**Task description:** Below are some records. Return exactly the lines from the one with "The width and height of the screenshot is (779, 549)." to the one with "Task: Click the Versione 10.0.6 text", and nothing else.

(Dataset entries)

-=-=-

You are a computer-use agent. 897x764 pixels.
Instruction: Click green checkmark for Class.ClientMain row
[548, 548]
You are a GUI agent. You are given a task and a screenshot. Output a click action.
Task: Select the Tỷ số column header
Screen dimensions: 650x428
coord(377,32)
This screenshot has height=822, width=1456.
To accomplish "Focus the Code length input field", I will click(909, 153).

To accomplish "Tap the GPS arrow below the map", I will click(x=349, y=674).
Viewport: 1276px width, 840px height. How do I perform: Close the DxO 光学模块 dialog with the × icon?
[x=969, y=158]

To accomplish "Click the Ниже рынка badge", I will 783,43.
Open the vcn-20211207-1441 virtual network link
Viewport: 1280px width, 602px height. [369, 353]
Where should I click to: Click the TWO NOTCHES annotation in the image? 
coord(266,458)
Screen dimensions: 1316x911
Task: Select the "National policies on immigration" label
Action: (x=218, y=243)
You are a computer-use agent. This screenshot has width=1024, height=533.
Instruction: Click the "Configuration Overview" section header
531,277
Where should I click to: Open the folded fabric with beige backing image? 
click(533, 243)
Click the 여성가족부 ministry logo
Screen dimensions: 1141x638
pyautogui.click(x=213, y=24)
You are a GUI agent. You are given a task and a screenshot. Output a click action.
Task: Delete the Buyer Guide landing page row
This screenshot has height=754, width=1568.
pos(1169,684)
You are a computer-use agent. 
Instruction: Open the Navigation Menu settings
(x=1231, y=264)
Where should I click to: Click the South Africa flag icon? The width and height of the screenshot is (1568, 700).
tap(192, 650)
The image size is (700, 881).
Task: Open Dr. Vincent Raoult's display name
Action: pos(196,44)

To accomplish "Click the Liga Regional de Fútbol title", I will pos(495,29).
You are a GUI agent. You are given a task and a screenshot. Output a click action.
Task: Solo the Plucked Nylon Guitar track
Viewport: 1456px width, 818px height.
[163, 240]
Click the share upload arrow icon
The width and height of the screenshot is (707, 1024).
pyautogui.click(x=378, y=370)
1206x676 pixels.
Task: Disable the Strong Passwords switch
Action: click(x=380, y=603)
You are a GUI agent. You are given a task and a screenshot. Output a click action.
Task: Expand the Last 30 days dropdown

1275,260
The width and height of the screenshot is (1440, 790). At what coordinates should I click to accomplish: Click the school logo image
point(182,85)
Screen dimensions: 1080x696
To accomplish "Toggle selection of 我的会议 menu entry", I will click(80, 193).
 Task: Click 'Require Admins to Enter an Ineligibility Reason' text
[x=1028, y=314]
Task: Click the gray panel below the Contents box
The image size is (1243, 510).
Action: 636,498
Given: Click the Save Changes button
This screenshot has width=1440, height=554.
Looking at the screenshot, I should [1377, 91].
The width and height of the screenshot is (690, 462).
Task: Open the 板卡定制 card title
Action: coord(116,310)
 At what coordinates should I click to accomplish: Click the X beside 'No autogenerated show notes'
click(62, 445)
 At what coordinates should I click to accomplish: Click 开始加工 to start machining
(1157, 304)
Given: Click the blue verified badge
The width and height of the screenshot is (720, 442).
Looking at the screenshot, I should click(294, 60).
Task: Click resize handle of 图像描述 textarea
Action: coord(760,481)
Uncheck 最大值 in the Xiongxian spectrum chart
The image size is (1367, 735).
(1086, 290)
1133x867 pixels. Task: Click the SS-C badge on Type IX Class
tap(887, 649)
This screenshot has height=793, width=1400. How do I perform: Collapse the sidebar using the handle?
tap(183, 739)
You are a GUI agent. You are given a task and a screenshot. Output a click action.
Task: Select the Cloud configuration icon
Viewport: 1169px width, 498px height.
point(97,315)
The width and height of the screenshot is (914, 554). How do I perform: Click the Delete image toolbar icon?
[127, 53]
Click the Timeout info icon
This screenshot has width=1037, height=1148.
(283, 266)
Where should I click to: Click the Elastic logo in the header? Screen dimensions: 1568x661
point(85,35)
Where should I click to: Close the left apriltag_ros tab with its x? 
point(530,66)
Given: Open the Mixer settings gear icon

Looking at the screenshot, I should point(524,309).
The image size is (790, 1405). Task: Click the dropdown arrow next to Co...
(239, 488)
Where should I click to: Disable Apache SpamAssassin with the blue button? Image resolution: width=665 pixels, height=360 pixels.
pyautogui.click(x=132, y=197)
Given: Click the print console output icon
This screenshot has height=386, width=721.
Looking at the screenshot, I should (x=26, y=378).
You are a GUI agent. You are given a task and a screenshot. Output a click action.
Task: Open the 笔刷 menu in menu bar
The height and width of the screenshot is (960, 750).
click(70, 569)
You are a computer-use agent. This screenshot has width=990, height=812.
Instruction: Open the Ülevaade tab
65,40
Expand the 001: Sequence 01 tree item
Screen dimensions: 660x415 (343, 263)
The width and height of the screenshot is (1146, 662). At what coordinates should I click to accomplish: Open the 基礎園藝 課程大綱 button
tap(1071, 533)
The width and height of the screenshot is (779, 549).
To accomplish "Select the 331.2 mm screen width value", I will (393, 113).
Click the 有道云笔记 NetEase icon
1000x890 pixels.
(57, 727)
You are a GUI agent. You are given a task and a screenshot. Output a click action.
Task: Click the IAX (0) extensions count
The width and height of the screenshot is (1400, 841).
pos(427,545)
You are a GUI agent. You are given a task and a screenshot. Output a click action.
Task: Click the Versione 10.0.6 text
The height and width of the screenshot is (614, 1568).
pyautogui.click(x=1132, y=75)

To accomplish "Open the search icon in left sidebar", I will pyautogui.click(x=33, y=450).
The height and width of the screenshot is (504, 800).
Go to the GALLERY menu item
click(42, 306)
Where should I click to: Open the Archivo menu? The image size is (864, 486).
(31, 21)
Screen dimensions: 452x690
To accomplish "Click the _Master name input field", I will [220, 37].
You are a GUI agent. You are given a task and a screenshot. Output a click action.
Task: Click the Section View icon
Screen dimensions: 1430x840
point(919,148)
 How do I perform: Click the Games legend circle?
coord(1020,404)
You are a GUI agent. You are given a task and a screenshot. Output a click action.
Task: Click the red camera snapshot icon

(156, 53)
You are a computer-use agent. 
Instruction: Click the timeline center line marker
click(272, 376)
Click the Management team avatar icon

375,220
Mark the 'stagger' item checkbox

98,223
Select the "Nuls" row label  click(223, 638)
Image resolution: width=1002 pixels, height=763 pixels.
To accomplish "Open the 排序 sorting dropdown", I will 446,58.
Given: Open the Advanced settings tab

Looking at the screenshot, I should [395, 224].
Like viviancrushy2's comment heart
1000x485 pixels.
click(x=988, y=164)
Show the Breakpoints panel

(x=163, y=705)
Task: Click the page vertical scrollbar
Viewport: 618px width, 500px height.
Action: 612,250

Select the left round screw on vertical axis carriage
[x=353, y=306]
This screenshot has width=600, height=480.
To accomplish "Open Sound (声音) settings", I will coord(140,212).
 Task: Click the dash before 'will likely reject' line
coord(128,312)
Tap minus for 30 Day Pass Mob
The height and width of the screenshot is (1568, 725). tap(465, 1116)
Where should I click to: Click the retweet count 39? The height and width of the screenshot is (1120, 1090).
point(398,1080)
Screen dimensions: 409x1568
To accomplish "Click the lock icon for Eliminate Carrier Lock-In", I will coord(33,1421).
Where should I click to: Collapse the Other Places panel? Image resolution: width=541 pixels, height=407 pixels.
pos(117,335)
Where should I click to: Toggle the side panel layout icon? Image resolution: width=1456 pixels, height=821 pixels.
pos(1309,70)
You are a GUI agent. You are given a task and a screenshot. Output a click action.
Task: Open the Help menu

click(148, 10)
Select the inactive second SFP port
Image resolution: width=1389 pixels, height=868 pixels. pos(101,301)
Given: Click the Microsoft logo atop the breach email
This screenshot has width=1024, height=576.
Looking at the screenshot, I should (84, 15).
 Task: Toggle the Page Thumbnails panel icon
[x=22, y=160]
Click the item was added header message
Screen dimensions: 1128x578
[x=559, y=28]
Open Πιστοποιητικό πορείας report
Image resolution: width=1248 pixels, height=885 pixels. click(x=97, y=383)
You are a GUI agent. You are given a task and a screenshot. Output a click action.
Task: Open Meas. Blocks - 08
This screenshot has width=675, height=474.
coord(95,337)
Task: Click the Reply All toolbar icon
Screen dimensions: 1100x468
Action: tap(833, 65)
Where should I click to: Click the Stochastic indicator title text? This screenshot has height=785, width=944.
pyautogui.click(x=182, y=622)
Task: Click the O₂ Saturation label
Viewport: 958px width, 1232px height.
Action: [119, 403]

-=-=-

**Solution:**
The width and height of the screenshot is (779, 549).
To accomplish "Select the 331.2 mm screen width value", I will (393, 113).
Click the 有道云笔记 NetEase icon
1000x890 pixels.
(57, 727)
You are a GUI agent. You are given a task and a screenshot. Output a click action.
Task: Click the IAX (0) extensions count
The width and height of the screenshot is (1400, 841).
pos(427,545)
You are a GUI agent. You are given a task and a screenshot. Output a click action.
Task: Click the Versione 10.0.6 text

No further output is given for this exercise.